Hey everyone! I'm diving into a new role and I've noticed that our BYOD policy is basically non-existent, allowing anyone to access corporate data without restrictions. Since banning BYOD isn't an option at the moment, I'm working on a list of security controls to implement. Here's what I have so far: 1) Disable copy/paste both ways from company apps, 2) Disable screenshots and screen recording from company apps, 3) Prevent uploading attachments from non-company apps, 4) Ensure users can only log in using devices that aren't end-of-life, 5) Mandate using a company-managed browser for SharePoint access, 6) Block access from jailbroken or rooted devices. Am I missing anything important?
3 Answers
I think your security measures are heading in the right direction, but some might be a bit too strict and could actually create more issues for users trying to work efficiently. For example, disabling copy/paste could hinder users from navigating simple tasks like copying an address to Google Maps. A good compromise might be to limit the number of characters instead. Also, keep in mind that preventing screenshots could block users from sharing important content during meetings. Focusing on egress protection first would be wise too, along with looking into Conditional Access Policies for things like blocking rooted devices. Also consider adding some more controls like requiring a new sign-in every few days and using PINs or biometrics for accessing MAM apps!

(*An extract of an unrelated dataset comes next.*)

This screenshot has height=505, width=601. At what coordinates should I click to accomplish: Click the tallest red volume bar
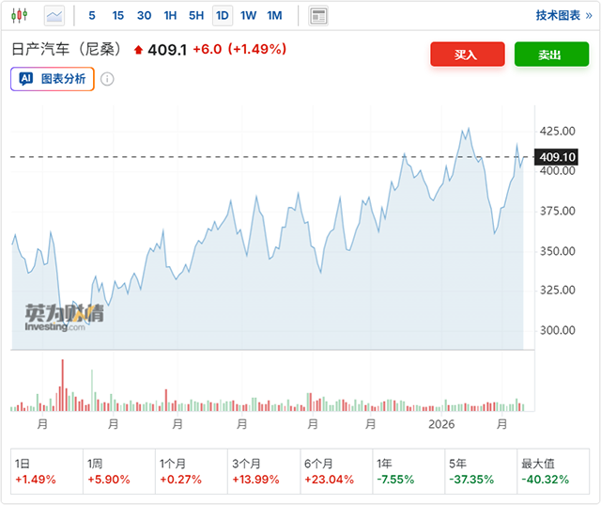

Definitely block backing up company data on personal devices, maybe only allowing OneDrive for storage. And yes, you should enforce that users only access company apps through Microsoft-managed applications. When users get upset about these restrictions, just remind them why they’re in place — it's all about protecting company data! Disabling copy/paste might cause complaints too, especially for frequent travelers who need to access maps. For your point about ensuring users log in only from supported devices, you can manage this by enforcing a minimum OS version, but keep in mind it might add unnecessary complications if not carefully managed.
Great tips! I’m looking into how I can enforce the minimum OS version effectively.
Are you referring to mobile devices or Windows? If it's mostly on phones, I’d suggest setting a minimum iOS version and maybe easing up a bit on the restrictions for copying to map apps — it can streamline navigation for users. Overall, it’s important to find a balance between security and usability.
Exactly! And don’t forget about requiring more secure MFA methods. It can make a huge difference.